#### To do
Retype the records exactly.

#### Supplied material
────────────────
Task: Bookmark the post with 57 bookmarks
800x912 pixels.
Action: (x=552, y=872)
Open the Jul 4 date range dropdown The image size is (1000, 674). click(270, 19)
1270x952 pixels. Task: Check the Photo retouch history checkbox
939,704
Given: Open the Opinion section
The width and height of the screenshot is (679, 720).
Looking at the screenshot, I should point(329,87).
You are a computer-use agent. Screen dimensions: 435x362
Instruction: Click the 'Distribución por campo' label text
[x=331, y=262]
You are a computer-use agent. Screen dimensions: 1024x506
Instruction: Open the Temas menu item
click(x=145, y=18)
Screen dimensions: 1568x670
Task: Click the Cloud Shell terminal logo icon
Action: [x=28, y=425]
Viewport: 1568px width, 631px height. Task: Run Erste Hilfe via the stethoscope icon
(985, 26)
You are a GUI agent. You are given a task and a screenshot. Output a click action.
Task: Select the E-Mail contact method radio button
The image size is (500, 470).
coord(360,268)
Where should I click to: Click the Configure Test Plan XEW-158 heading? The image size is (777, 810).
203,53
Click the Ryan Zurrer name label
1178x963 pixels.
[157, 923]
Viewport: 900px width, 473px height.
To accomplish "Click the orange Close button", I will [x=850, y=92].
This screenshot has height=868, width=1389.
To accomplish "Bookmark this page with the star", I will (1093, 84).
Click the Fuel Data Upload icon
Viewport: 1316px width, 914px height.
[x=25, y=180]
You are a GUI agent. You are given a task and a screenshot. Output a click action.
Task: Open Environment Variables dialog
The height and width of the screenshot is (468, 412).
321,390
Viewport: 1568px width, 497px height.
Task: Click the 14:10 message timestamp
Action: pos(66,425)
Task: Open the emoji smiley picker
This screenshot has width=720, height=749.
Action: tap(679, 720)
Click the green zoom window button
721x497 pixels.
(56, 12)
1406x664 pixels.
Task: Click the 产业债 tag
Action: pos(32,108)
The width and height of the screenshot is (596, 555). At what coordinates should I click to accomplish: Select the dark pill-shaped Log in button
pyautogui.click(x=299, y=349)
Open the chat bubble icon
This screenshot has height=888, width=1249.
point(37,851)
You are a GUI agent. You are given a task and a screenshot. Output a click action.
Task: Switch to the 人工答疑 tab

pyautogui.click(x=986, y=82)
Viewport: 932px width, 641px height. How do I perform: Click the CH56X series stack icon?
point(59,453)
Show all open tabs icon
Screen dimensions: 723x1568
────────────────
#### Result for this exercise
Task: Bookmark the post with 57 bookmarks
800x912 pixels.
Action: (x=552, y=872)
Open the Jul 4 date range dropdown The image size is (1000, 674). click(270, 19)
1270x952 pixels. Task: Check the Photo retouch history checkbox
939,704
Given: Open the Opinion section
The width and height of the screenshot is (679, 720).
Looking at the screenshot, I should point(329,87).
You are a computer-use agent. Screen dimensions: 435x362
Instruction: Click the 'Distribución por campo' label text
[x=331, y=262]
You are a computer-use agent. Screen dimensions: 1024x506
Instruction: Open the Temas menu item
click(x=145, y=18)
Screen dimensions: 1568x670
Task: Click the Cloud Shell terminal logo icon
Action: [x=28, y=425]
Viewport: 1568px width, 631px height. Task: Run Erste Hilfe via the stethoscope icon
(985, 26)
You are a GUI agent. You are given a task and a screenshot. Output a click action.
Task: Select the E-Mail contact method radio button
The image size is (500, 470).
coord(360,268)
Where should I click to: Click the Configure Test Plan XEW-158 heading? The image size is (777, 810).
203,53
Click the Ryan Zurrer name label
1178x963 pixels.
[157, 923]
Viewport: 900px width, 473px height.
To accomplish "Click the orange Close button", I will [x=850, y=92].
This screenshot has height=868, width=1389.
To accomplish "Bookmark this page with the star", I will (1093, 84).
Click the Fuel Data Upload icon
Viewport: 1316px width, 914px height.
[x=25, y=180]
You are a GUI agent. You are given a task and a screenshot. Output a click action.
Task: Open Environment Variables dialog
The height and width of the screenshot is (468, 412).
321,390
Viewport: 1568px width, 497px height.
Task: Click the 14:10 message timestamp
Action: pos(66,425)
Task: Open the emoji smiley picker
This screenshot has width=720, height=749.
Action: tap(679, 720)
Click the green zoom window button
721x497 pixels.
(56, 12)
1406x664 pixels.
Task: Click the 产业债 tag
Action: pos(32,108)
The width and height of the screenshot is (596, 555). At what coordinates should I click to accomplish: Select the dark pill-shaped Log in button
pyautogui.click(x=299, y=349)
Open the chat bubble icon
This screenshot has height=888, width=1249.
point(37,851)
You are a GUI agent. You are given a task and a screenshot. Output a click action.
Task: Switch to the 人工答疑 tab

pyautogui.click(x=986, y=82)
Viewport: 932px width, 641px height. How do I perform: Click the CH56X series stack icon?
point(59,453)
Show all open tabs icon
Screen dimensions: 723x1568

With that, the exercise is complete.